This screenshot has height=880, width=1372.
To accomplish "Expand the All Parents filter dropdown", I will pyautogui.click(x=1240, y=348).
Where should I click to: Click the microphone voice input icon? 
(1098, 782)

----

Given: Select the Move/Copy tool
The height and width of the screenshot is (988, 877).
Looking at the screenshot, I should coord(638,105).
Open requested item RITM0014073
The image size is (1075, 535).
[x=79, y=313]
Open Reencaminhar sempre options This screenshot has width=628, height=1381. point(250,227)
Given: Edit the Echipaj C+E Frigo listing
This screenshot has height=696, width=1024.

----

# What you have to do:
Beginning at the line above with "The image size is (1075, 535)." and finishing at the line with "This screenshot has height=696, width=1024.", return each line exactly and return nothing else.

# Response area:
The image size is (1075, 535).
[x=79, y=313]
Open Reencaminhar sempre options This screenshot has width=628, height=1381. point(250,227)
Given: Edit the Echipaj C+E Frigo listing
This screenshot has height=696, width=1024.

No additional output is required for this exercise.